Birmingham Post Herald

State Rep. Perry Hooper Jr. is of two minds about Tuesday's verdict that resulted in a record $3.5 billion award for Alabama against Exxon.

Hooper, R-Montgomery, sponsored legislation two years ago that limits punitive damages against large companies.

"I think the courts are still going to have to take a look at the amount and consider my legislation," Hooper said.

On the other hand, Hooper is also vice chairman of the House's general fund budget committee.

"We could certainly use the revenue," he said.

A Montgomery jury sided with the state of Alabama in a case stemming from allegations that Exxon over the years defrauded the state out of millions of dollars in natural gas royalties. The jury awarded Alabama $87.7 million in compensatory damages, but slapped Exxon with $3.42 billion in punitive damages, the type of verdict that led to passage of Hooper's legislation to prevent future "jackpot justice" cases, as opponents of the large jury awards called them.

The cap on punitive damages now limits awards to $500,000 or three times the compensatory damages, whichever is greater.

In the Exxon case, the cap on punitive damages took effect after Alabama and Exxon sued each other in court in 1995 and does not apply to the billion-dollar award, said Ted Hosp, Gov. Don Siegelman's legal adviser.

Attorneys for the state argued that Exxon intentionally cheated Alabama out of revenues from royalties on natural gas wells that the company operates in state waters along the coast.

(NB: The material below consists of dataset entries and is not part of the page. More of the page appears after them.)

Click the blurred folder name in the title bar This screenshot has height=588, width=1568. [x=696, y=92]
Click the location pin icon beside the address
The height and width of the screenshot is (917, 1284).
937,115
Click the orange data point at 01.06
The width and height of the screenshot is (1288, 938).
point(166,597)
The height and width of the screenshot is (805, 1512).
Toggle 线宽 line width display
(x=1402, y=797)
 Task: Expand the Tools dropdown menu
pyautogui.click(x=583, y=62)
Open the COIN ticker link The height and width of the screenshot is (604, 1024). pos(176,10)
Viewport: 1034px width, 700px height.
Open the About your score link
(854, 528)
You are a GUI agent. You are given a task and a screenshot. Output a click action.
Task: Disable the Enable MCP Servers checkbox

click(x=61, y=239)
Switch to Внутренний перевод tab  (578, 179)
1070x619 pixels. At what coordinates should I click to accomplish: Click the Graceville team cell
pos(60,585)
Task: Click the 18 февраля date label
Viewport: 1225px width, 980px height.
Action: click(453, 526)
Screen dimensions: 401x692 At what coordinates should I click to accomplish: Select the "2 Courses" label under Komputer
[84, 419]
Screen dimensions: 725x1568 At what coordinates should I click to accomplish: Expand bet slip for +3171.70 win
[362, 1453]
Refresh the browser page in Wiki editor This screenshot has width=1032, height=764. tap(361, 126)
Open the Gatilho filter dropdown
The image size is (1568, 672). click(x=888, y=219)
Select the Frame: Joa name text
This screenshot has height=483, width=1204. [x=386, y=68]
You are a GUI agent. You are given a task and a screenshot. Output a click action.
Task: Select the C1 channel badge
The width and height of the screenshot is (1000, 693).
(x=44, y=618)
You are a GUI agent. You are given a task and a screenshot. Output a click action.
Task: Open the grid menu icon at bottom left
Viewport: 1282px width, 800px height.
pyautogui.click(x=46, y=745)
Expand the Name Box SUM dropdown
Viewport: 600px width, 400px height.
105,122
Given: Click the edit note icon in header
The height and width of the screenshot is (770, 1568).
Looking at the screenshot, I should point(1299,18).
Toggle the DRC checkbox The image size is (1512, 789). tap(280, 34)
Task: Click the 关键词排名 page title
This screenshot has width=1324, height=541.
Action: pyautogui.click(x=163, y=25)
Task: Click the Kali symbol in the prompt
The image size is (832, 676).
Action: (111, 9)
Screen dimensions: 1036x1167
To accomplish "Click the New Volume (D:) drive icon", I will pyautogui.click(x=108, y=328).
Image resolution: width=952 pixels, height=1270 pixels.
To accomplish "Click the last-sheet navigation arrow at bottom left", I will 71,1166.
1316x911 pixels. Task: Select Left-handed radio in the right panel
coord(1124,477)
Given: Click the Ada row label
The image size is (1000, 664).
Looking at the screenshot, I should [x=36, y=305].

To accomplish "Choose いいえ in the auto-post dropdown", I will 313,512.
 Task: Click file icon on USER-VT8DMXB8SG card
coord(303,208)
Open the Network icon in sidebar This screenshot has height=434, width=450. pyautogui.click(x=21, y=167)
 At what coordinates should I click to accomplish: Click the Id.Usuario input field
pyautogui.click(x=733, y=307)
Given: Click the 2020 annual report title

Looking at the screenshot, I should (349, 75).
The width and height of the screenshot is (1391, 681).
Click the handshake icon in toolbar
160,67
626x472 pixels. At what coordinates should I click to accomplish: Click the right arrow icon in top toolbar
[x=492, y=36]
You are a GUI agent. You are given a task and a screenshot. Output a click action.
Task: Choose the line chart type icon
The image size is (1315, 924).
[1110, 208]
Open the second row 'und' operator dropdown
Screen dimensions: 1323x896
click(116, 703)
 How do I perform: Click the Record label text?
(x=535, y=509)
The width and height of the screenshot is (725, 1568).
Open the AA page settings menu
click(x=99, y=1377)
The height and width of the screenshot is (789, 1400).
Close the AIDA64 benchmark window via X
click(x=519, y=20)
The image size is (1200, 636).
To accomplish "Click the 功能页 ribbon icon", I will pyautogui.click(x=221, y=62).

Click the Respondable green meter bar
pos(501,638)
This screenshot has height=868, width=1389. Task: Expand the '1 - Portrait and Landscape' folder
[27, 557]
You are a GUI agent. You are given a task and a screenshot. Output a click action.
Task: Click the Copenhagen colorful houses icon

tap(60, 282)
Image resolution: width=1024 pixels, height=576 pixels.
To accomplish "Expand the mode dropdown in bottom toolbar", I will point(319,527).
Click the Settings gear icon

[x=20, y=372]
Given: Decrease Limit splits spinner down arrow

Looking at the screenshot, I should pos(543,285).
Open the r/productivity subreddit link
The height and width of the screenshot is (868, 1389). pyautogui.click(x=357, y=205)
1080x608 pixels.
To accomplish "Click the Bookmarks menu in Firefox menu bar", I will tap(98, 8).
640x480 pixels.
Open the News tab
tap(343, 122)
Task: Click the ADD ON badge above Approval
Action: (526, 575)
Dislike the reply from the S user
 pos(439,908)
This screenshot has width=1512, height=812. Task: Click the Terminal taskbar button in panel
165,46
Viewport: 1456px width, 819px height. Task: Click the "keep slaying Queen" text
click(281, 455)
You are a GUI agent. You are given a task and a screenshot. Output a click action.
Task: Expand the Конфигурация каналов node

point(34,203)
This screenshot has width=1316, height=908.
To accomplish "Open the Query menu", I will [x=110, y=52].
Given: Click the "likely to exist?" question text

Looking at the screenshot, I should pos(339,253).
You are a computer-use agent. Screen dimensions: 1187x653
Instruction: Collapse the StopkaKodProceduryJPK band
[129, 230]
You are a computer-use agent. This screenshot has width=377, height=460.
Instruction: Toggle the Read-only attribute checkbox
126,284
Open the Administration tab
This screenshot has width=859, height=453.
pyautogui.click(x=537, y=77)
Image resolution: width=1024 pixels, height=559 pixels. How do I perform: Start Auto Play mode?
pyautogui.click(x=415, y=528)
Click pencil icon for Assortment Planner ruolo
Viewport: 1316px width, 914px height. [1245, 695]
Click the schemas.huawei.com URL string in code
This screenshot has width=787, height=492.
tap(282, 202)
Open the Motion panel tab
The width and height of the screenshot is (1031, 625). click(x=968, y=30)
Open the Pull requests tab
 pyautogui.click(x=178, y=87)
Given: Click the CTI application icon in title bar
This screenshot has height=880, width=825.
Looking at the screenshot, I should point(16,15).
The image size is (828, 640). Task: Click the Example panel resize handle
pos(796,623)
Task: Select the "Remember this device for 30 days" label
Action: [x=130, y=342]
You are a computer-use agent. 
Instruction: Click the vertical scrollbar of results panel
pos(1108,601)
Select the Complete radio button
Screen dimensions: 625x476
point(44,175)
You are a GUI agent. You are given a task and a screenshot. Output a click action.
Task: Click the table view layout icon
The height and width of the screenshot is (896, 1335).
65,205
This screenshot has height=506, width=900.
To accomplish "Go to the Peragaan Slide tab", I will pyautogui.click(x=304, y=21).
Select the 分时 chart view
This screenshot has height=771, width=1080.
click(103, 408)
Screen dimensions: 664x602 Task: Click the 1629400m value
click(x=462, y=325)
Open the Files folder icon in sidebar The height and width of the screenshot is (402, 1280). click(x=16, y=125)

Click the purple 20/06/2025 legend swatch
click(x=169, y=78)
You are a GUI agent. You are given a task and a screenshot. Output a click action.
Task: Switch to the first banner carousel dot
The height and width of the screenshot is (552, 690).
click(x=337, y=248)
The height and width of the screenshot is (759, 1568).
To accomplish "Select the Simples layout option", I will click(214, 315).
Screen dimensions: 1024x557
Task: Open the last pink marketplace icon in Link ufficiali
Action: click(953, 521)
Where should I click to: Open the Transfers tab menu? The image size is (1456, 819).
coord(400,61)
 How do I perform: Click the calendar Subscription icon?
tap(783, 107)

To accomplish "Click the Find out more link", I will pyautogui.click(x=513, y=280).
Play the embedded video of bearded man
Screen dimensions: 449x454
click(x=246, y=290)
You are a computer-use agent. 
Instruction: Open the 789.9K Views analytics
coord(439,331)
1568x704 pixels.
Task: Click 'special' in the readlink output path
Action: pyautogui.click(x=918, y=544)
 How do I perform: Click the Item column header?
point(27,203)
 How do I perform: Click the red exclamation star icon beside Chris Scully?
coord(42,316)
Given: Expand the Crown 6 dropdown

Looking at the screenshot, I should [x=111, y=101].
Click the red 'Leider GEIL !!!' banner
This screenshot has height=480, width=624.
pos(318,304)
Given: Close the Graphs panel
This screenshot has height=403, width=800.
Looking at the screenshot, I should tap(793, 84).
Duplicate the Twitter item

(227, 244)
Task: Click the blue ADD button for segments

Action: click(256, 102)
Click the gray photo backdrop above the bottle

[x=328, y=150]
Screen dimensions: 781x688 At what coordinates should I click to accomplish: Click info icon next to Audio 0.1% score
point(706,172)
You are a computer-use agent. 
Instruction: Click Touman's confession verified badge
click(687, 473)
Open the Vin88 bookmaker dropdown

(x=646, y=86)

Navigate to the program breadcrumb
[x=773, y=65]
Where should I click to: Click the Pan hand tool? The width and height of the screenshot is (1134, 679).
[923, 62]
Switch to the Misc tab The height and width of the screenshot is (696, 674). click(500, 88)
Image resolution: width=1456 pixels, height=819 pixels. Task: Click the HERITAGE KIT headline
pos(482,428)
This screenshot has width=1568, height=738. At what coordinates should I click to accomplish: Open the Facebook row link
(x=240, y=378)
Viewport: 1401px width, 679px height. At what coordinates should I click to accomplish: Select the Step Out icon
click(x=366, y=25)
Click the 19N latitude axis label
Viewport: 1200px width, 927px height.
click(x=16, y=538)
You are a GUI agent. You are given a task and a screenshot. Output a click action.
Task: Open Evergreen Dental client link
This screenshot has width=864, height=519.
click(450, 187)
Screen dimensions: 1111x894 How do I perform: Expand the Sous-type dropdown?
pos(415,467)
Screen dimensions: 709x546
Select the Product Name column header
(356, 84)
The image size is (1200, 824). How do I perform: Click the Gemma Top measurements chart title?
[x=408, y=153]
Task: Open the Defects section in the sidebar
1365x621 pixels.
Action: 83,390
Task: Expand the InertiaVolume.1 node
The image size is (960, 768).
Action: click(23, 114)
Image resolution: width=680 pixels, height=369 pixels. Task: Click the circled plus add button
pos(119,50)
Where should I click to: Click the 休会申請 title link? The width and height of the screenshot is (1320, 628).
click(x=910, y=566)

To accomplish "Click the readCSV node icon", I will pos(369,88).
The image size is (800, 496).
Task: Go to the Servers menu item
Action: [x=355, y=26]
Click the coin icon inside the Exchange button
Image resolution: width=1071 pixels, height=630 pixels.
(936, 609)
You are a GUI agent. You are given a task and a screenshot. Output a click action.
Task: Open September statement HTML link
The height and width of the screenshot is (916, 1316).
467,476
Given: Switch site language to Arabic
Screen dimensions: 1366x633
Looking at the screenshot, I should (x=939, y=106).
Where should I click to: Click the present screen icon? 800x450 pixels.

Alabama has a history of large punitive damage awards. The previous record in a civil damages case in Alabama was $581 million, awarded last year by a Hale County jury to a family who claimed that a finance company cheated them out of $1,200 in the purchase of a satellite dish.

Hooper is considered a strong proponent of business and a critic of large punitive awards against companies. But he said Exxon needed more than a slap on the wrist.

"Based on what I've heard and read, the verdict seems to be somewhat appropriate," he said. "No one is going to condone the cheating of the state. But the amount (of the jury's award) can be hashed out."

Lt. Gov. Steve Windom, a Republican who helped lead the charge for tort reform, released a carefully worded statement after the verdict was announced.

"The state's suit against Exxon is the result of audits and litigation that began in the mid-1990s," the statement read. "While the monetary award in the Exxon case will obviously be subject to future court appeals, this case sent a clear message — when you mistreat the people of Alabama, you do so at your own risk."

Pro-business advocates have long worried that the tendency of Alabama juries to award large punitive damages could hurt the state's ability to recruit new companies.

"In Alabama we're so quick to hit everybody hard," said Larry Vinson, executive director of the Alabama Civil Justice Reform Committee. "It doesn't bode well for us to attract new business."